国内生産や輸出に有利なように見える?
消費税還付金は“輸出補助金”なのか
日本の消費税は、どのような構造になっているか。そしてこの構造は、トランプ氏が言うような問題を抱えているだろうか?
まず、日本の消費税では、輸入に消費税を課している。確かに、これは関税のように見える。そして、輸入を日本国内生産に比べて不利にしているように見える。アメリカの売上税は消費者が購入した段階で、国内生産か輸入かに関わりなくかかるからだ。
また、日本の消費税では輸出は免税としている。ところが、部品の生産などについては消費税が課されている。そこでこれを輸出の段階で還付する。
これは、輸出を日本国内での販売より有利にし、輸出を奨励する輸出補助金のように思える。
消費税還付金は膨大な額だ。トランプ大統領が、消費税還付金を「非関税障壁」だとして批判するのも無理はない。
輸入車は不利にならず輸出も同じ税率
アメリカの売上税が時代遅れ
しかし、実は、そうではないのだ。
例えば自動車について言えば、次の通りだ(自動車でなくともこうなるが、イメージを描きやすいように、自動車の場合を例にとって説明する)。
日本では輸入車に消費税がかけられるが、国内生産車にも同率の消費税がかかるので、輸入車と国内生産者の競争条件に影響はない。輸入車が税関を出るときと、国内生産車が工場を出るときには、同率の課税がされているのだ。

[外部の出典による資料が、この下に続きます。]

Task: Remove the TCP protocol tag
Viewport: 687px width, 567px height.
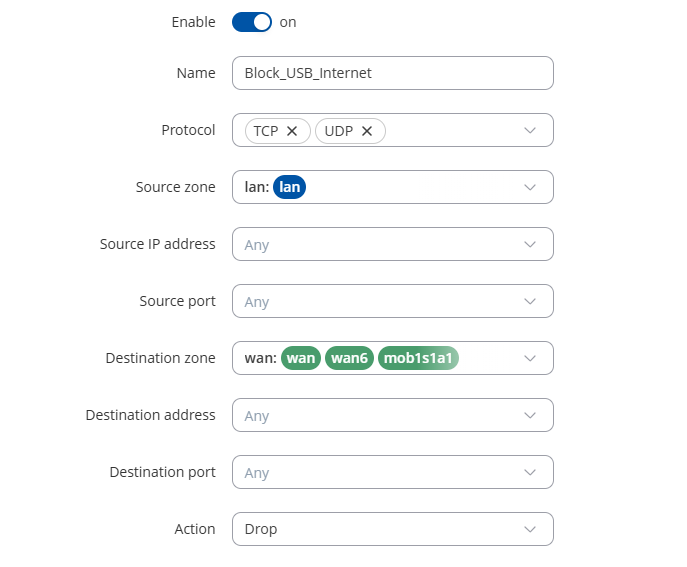Action: point(292,131)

課税前の価格が同じなら、課税後の価格も同じだ。だから、両者の間の競争力が、税のない場合に同じであれば、税がかかっても同じだ。輸入車が不利になることはない。
輸出についてはどうか?
日本企業が輸出する場合、日本では課税されないが、輸出先国で課税される。輸出先国で例えば10%の課税が行われれば、国内販売車と輸出車で同じ税率になる。だから、特別に輸出が優遇されるわけではない。これは輸出奨励策にはなっていないのだ。
輸出先国がアメリカの場合、アメリカ国内で消費者が購入したときに売上税が課される。税率は州や市で異なるが、ニューヨークで8.875%だ。一般に7~8%程度といわれる。
これは日本の消費税率10%より低いから、その差を関税で埋めるとすれば、2~3%程度の関税率で十分だ。トランプ政権が検討している自動車に一律25%程度の関税を課すことに比べれば、税率はずっと低い。
なお、売上税は、各取引段階で二重三重に累積する可能性がある。それを考えると、実際の税率はもっと高い可能性もある。それを推計するのはアメリカ側の責任だが、容易ではないだろう。
以上で述べたことは、アメリカの売上税が時代遅れであることを示すものだ。ヨーロッパの付加価値税や日本の消費税は、アメリカの売上税より進んだ制度なのだ。税制改革が必要なのはアメリカの側だ。